Synaptic Transmission

Control of neurotransmitter release by an internal gel matrix in synaptic vesicles. Reigada, D. et al. Proc. Natl Acad. Sci. USA 100, 3485–3490 (2003)

In neurotransmitter vesicles from Torpedo, 95% of acetylcholine and ATP is found to be adsorbed to an intravesicular proteoglycan matrix, rather than being in free solution. This 'smart gel', which includes the proteoglycan SV2, releases neurotransmitter in response to changes in ion concentration, and could modulate the amount of transmitter released during vesicle fusion.

Neurodegeneration

Parkin suppresses dopaminergic neuron-selective neurotoxicity induced by Pael-R in Drosophila. Yang, Y. et al. Neuron 37, 911–924 (2003)
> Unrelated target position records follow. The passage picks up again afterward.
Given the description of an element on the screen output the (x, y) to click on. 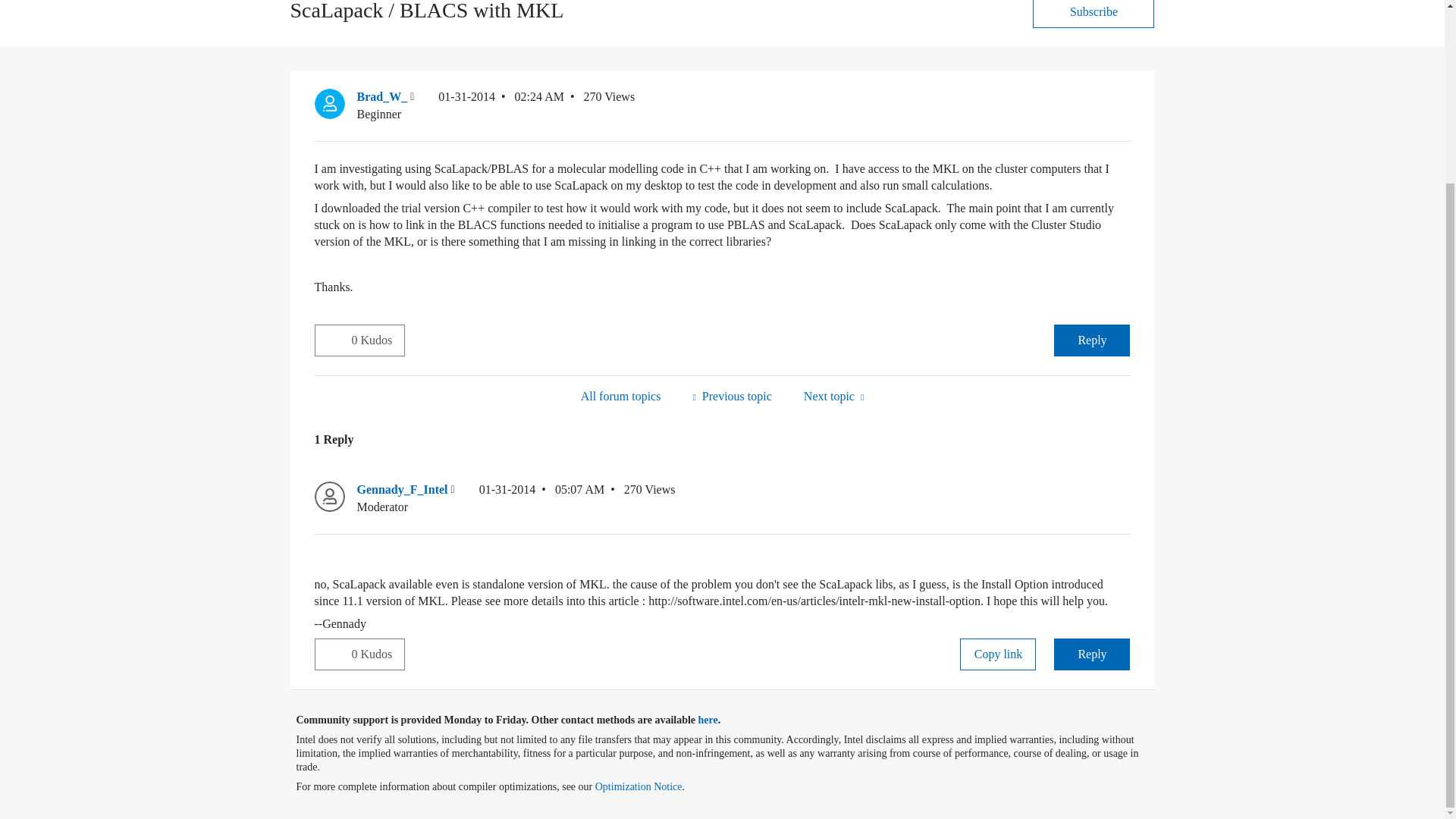
The total number of kudos this post has received. (377, 654)
Click here to give kudos to this post. (332, 339)
Click here to give kudos to this post. (332, 653)
Posted on (501, 105)
Summary statistics and padding (731, 395)
Tridigonal solver, gtsv or pardiso (833, 395)
Posted on (542, 498)
The total number of kudos this post has received. (377, 340)
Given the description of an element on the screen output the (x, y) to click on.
Mutations in the parkin gene that abolish the protein's E3 ubiquitin ligase activity are associated with early-onset Parkinson's disease. One substrate of Parkin is Pael-R, and Yang et al. show that expression of human PAELR in Drosophila causes degeneration of dopamine neurons, and that co-expression of Parkin prevents this degeneration.

Cell Biology Of The Neuron

The role of presenilin cofactors in the γ-secretase complex. Takasugi, N. et al. Nature 422, 438–441 (2003)
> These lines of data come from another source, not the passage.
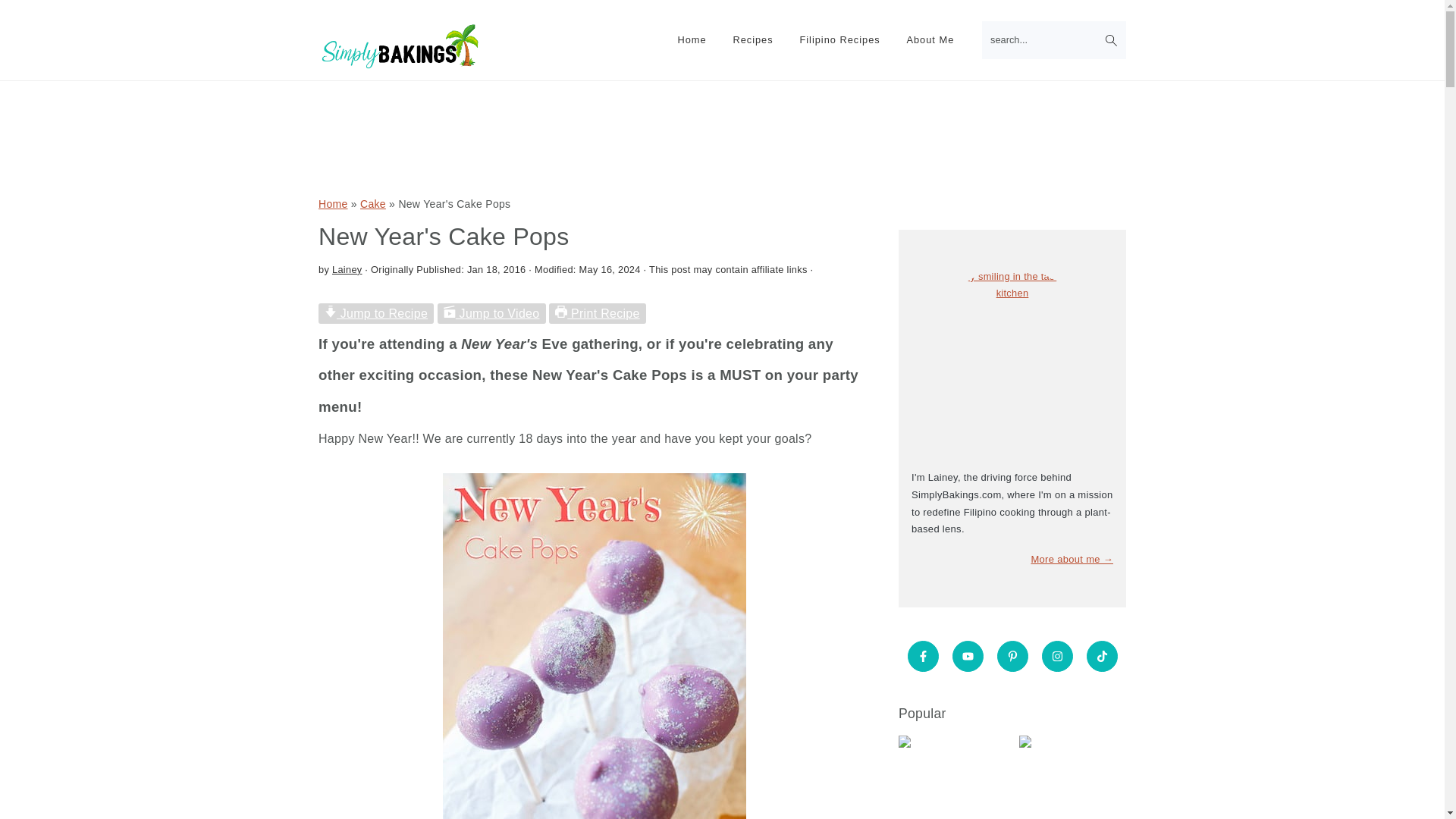
About Me (930, 40)
Simply Bakings (399, 67)
Simply Bakings (399, 47)
Print Recipe (597, 313)
Cake (372, 203)
Filipino Recipes (839, 40)
Jump to Video (492, 313)
Recipes (752, 40)
Jump to Recipe (375, 313)
Home (691, 40)
Lainey (346, 269)
Jump to Recipe (375, 313)
Home (332, 203)
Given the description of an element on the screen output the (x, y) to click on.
Reconstitution of γ-secretase activity. Edbauer, D. Nature Cell Biol. 7 April 2003 (10.1038/ncb960)

These two papers provide new insights into the components of γ-secretase, an unusual protease that is involved in the formation of amyloid-β peptide by cleavage of amyloid precursor protein. Edbauer et al. show that γ-secretase activity can be reconstituted in yeast by the co-expression of human presenilin and three putative cofactors — nicastrin, APH1 and PEN2. Takasugi et al., meanwhile, have found evidence that, in Drosophila, APH1 stabilises the presenilin holoprotein in the complex formed by the proteins. PEN2 then seems to interact with the APH1–presenilin–nicastrin complex to cause endoproteolysis of presenilin and confer γ-secretase activity on the complex.

Development

Wnt-mediated axon guidance via the Drosophila Derailed receptor. Yoshikawa, S. et al. Nature 16 March 2003 (10.1038/nature01522)

In Drosophila, axons that cross the midline during development through the anterior commissure express an atypical tyrosine kinase receptor, Derailed, that prevents them from entering the posterior commissure. Yoshikawa et al. show that Derailed mediates this repulsion by acting as a receptor for Wnt5, a secreted signalling molecule, and that Wnt5 is expressed by neurons around the posterior commissure.